Wiceszef resortu aktywów państwowych wyliczył, że konsolidacja zwiększy możliwości obecnej Grupy Orlen na rynkach zagranicznych, a także podniesie jej stabilność finansową, wzmacniając odporność na zachodzące zmiany rynkowe, w tym na wahania spowodowane nieprzewidzianymi wydarzeniami gospodarczymi, politycznymi czy społecznymi. Ocenił, iż efektem fuzji będzie również zwiększenie zdolności inwestycyjnych i możliwości realizacji kapitałochłonnych projektów rozwojowych, w tym transformacji energetycznej polskiej gospodarki oraz działań innowacyjnych, np. w obszarze paliw alternatywnych.

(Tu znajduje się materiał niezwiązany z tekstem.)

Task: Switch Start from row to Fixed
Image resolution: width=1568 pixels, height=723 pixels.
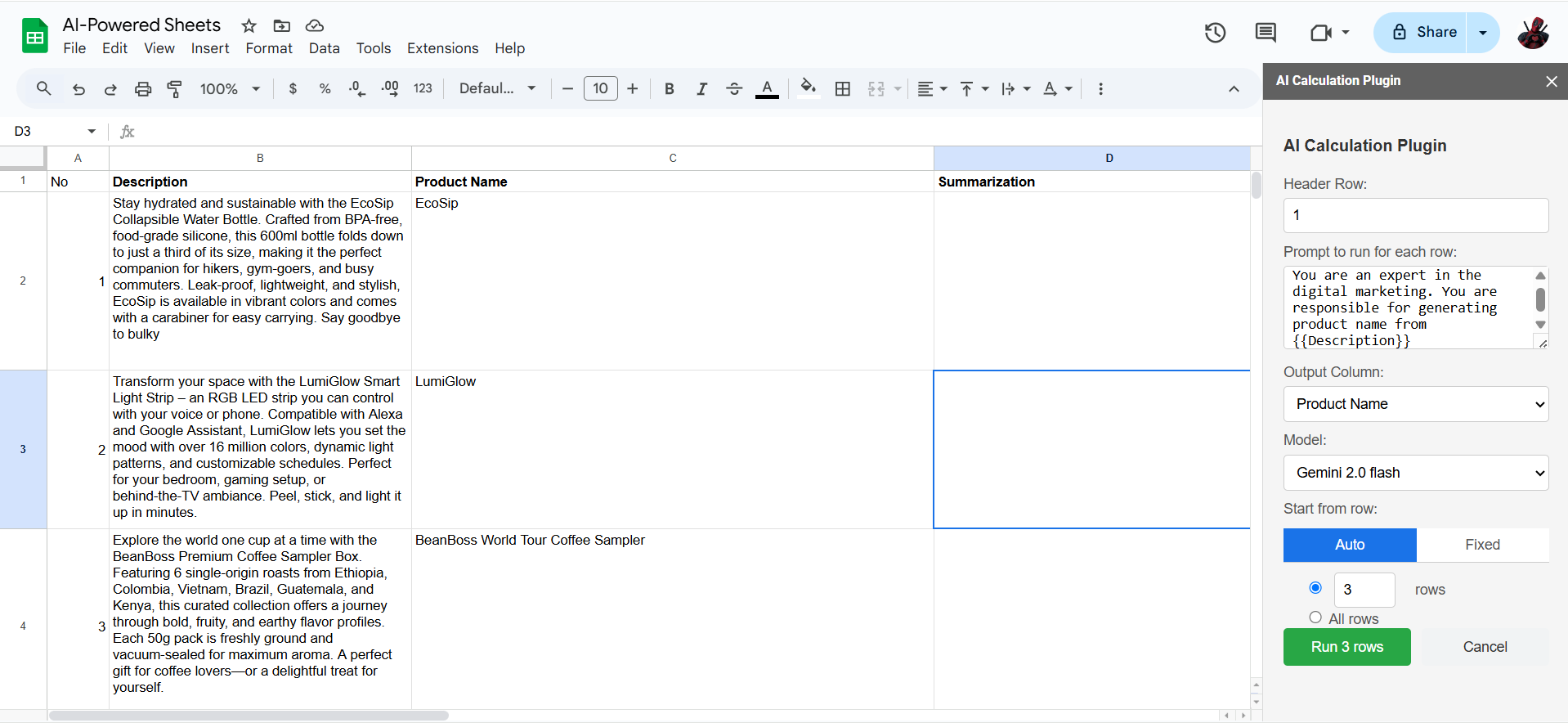Action: pyautogui.click(x=1482, y=545)
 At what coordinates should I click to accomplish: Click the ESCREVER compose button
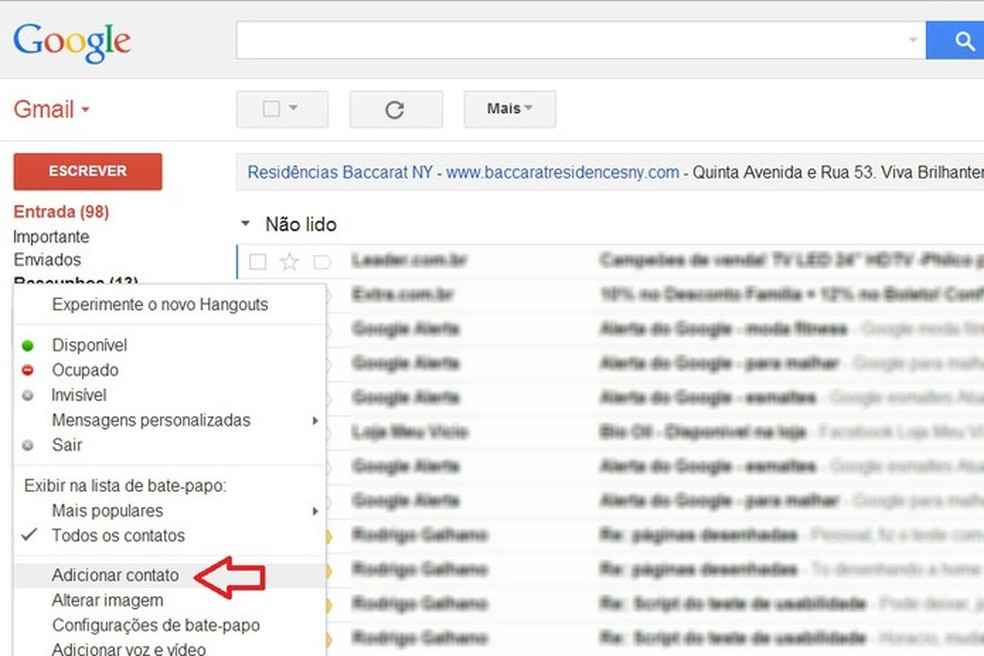(87, 171)

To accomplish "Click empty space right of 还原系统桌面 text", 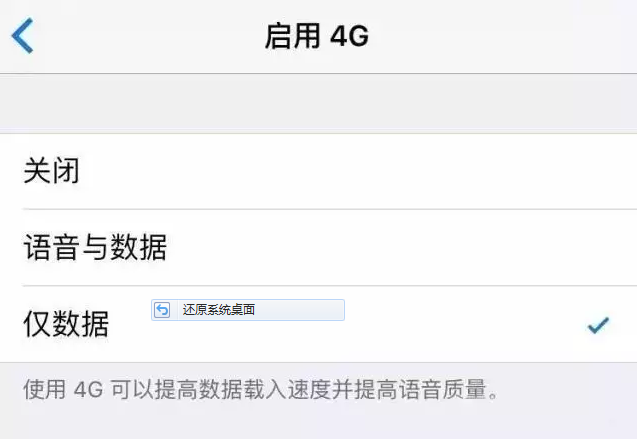I will coord(299,310).
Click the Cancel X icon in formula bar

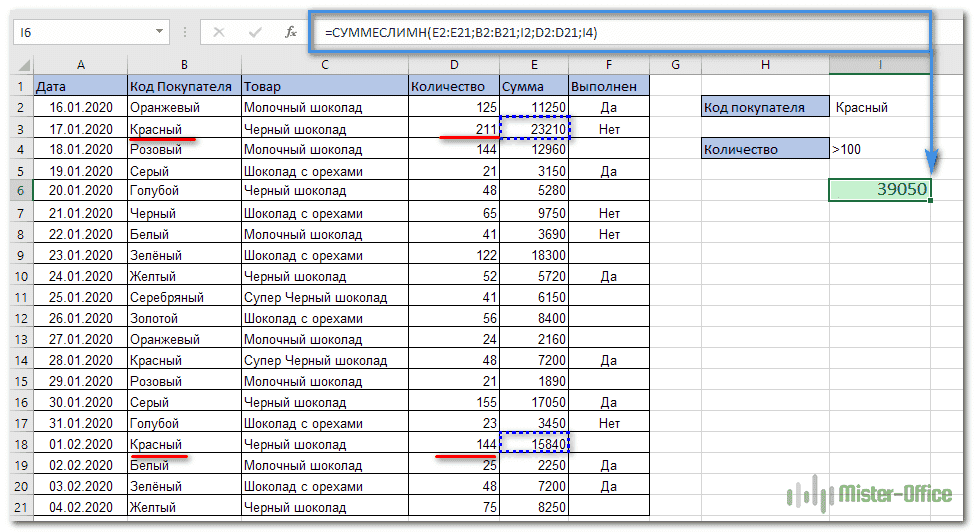click(x=220, y=33)
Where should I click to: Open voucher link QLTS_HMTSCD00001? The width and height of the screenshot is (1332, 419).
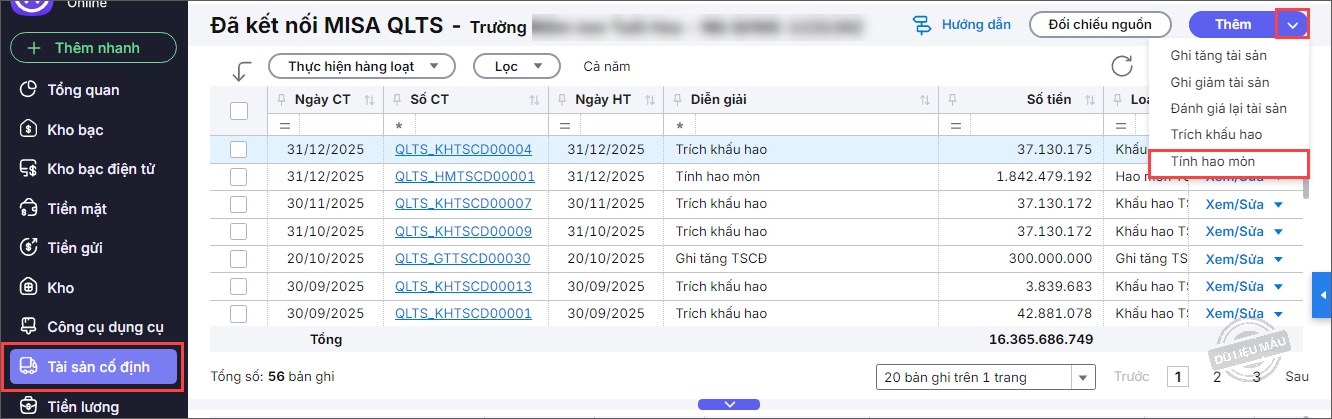[x=464, y=177]
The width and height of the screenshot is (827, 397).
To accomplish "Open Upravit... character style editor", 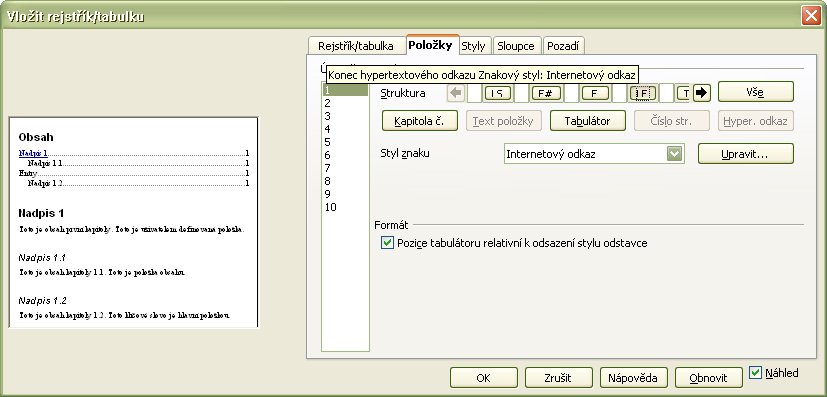I will click(746, 154).
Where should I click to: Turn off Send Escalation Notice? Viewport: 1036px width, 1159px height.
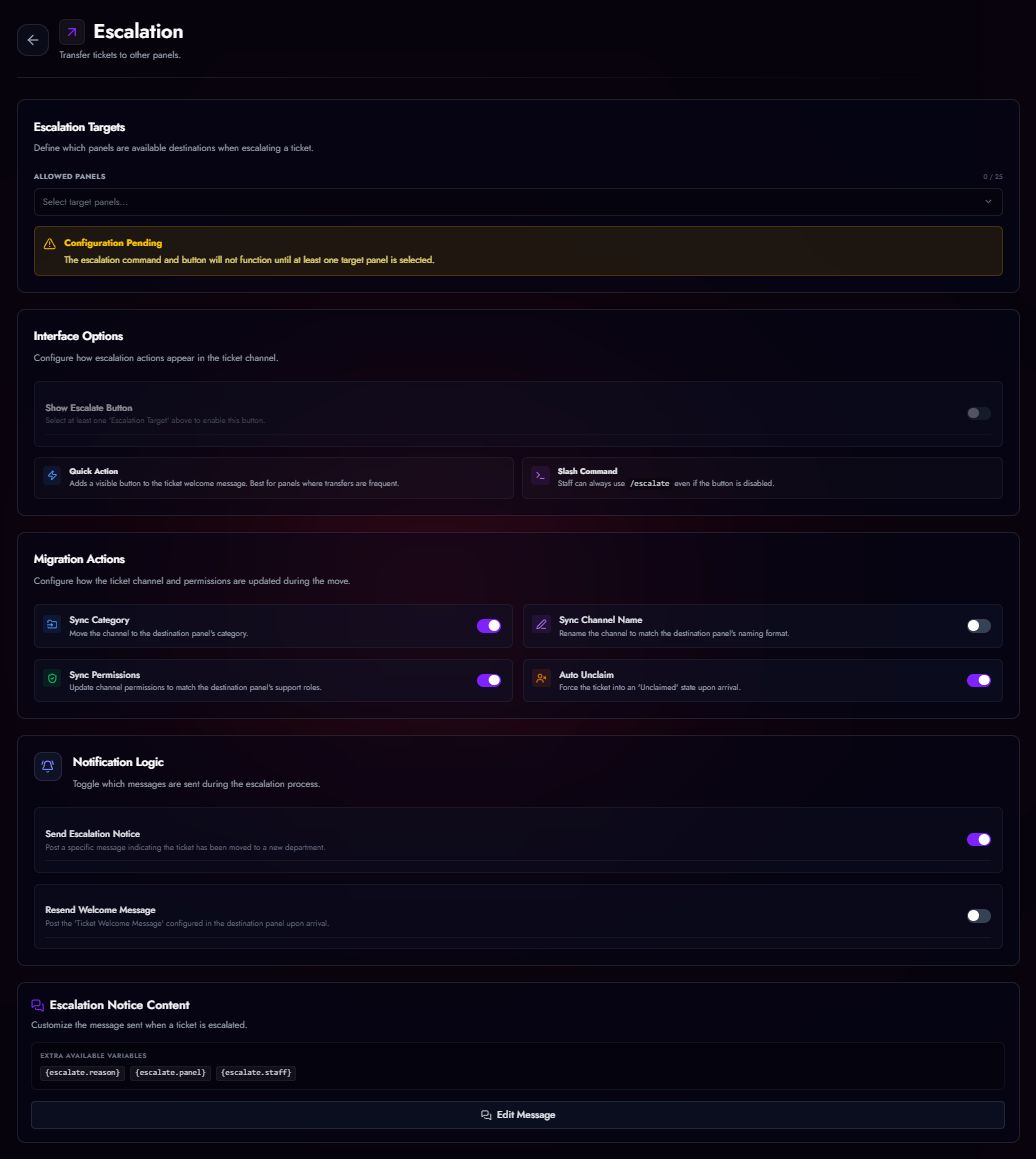(977, 839)
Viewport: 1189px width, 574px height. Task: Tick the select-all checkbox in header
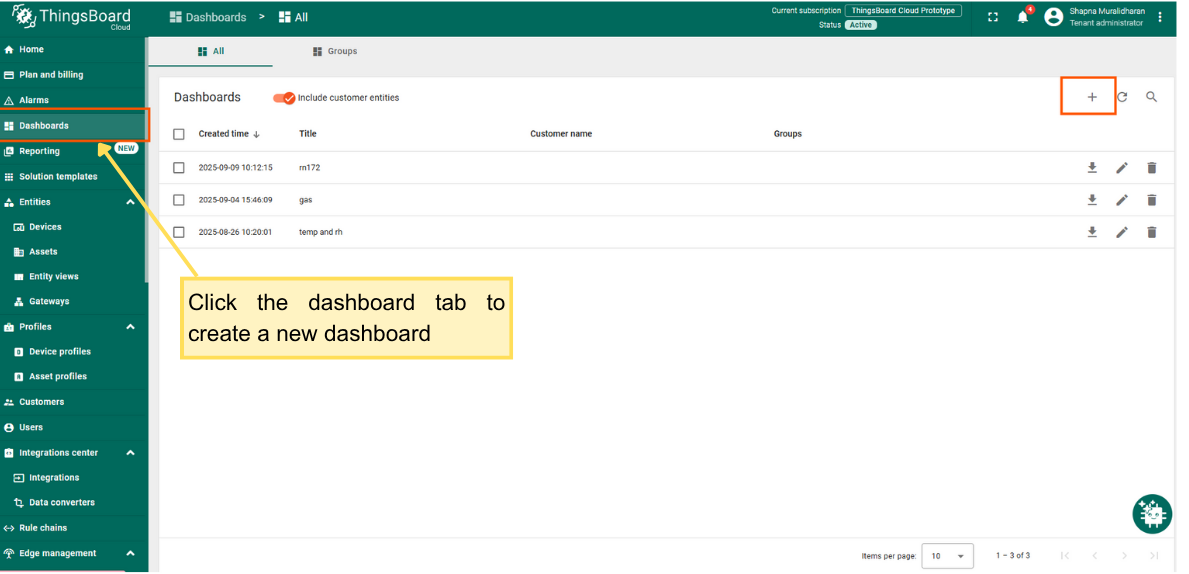point(179,134)
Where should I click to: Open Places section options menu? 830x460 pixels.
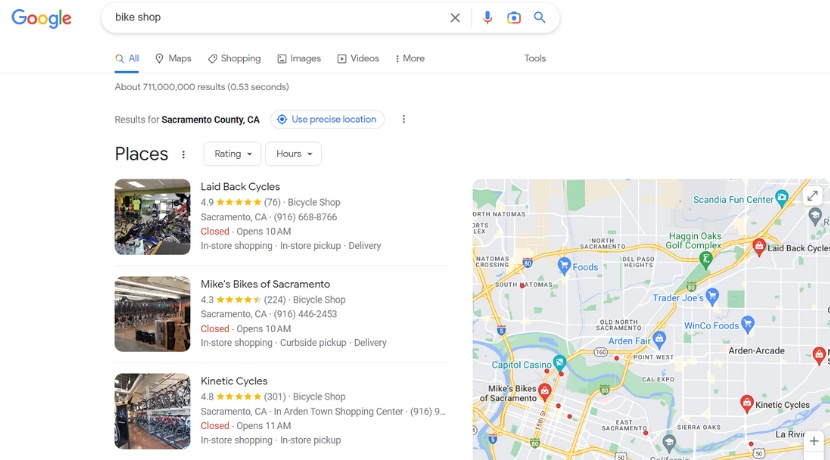pos(183,154)
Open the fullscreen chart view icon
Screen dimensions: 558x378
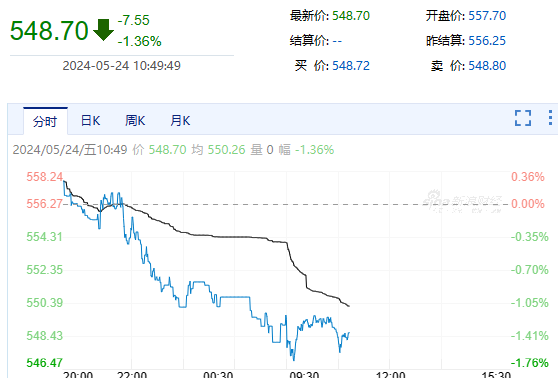523,118
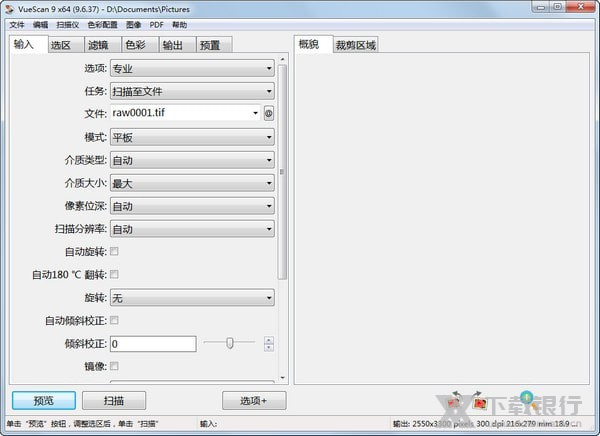Click the 倾斜校正 slider handle
The width and height of the screenshot is (600, 436).
coord(230,343)
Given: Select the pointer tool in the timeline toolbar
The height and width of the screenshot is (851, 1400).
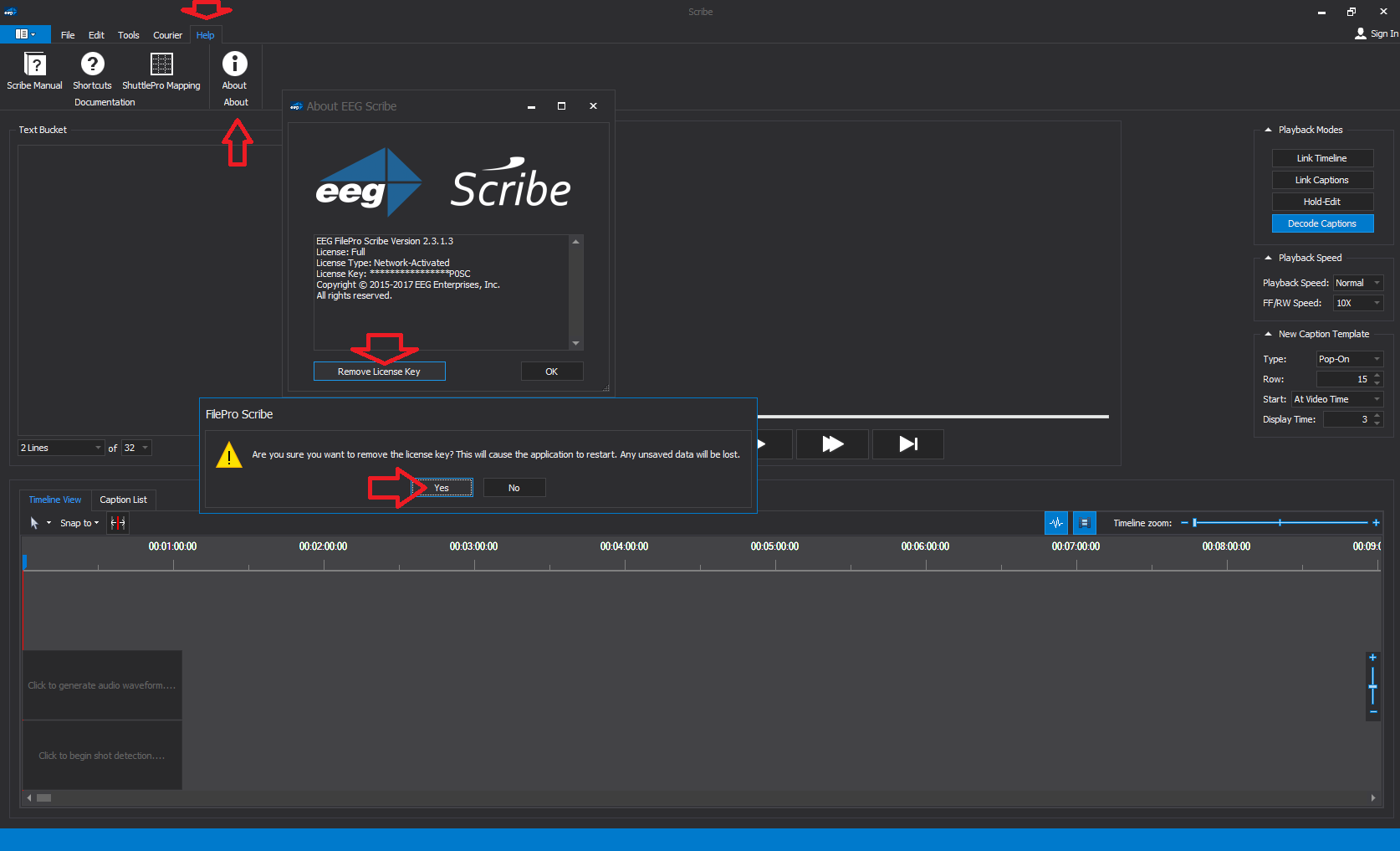Looking at the screenshot, I should pos(34,523).
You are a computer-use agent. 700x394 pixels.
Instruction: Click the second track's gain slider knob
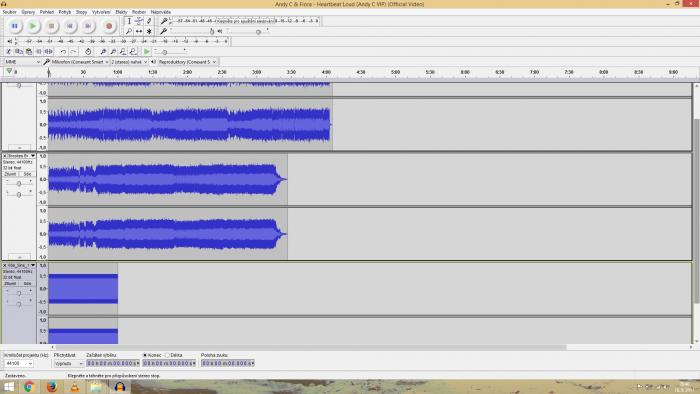(19, 184)
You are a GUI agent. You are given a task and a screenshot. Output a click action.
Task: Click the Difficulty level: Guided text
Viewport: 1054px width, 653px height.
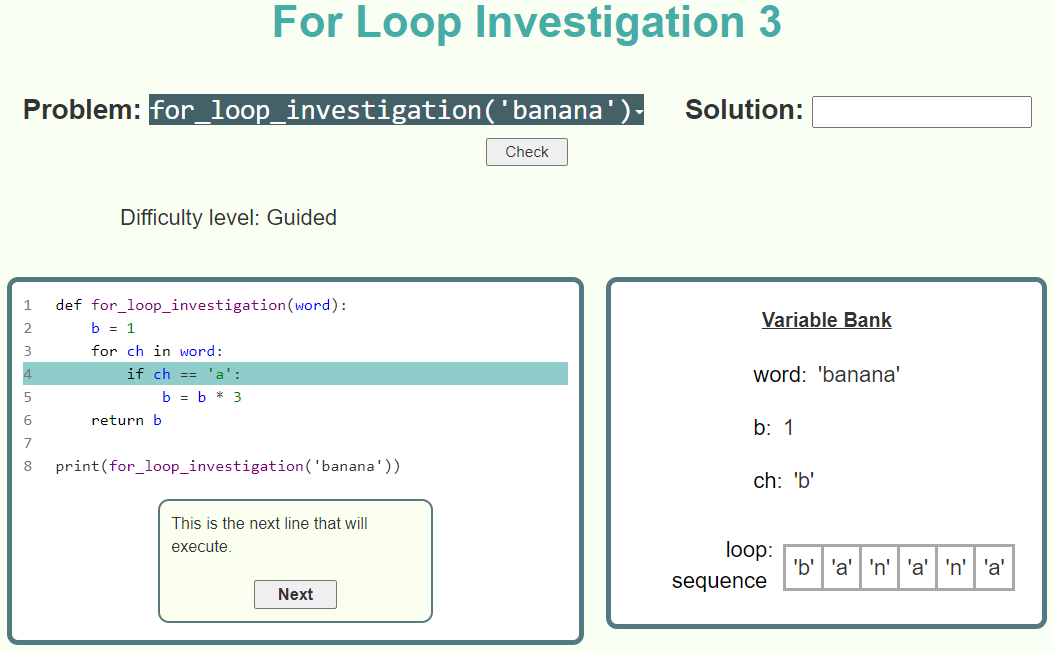(x=228, y=218)
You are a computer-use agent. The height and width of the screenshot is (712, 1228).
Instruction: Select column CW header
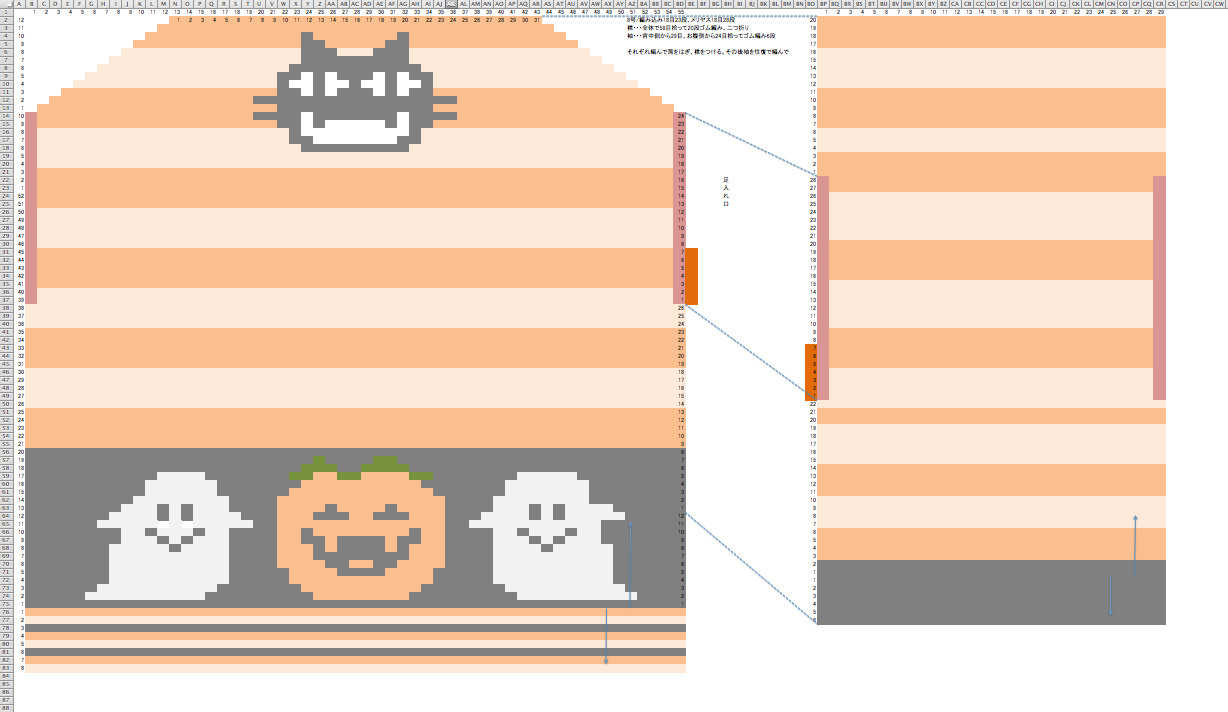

Orlen zakłada, że łączne zdyskontowane synergie z połączeń sięgną co najmniej 10 mld zł, a środki te zostaną przeznaczone na nowe inwestycje
— powiedział Małecki. Dodał, że współpraca strategiczna z Saudi Aramco oraz generowanie synergii „będą procesami długofalowymi, budującymi trwałą wartość Orlenu jako koncernu multienergetycznego zarówno dla akcjonariuszy, jak i całej gospodarki”.
Przejęcie przez PKN Orlen Grupy Lotos w sierpniu 2022 r., a wcześniej - w kwietniu 2020 r. Grupy Energa oraz w listopadzie 2022 r. PGNiG, odbyło się w ramach budowy przez PKN Orlen multienergetycznego koncernu, co ma zwiększyć zarówno możliwości konkurencyjne spółki na międzynarodowych rynkach, jak i bezpieczeństwo energetyczne Polski.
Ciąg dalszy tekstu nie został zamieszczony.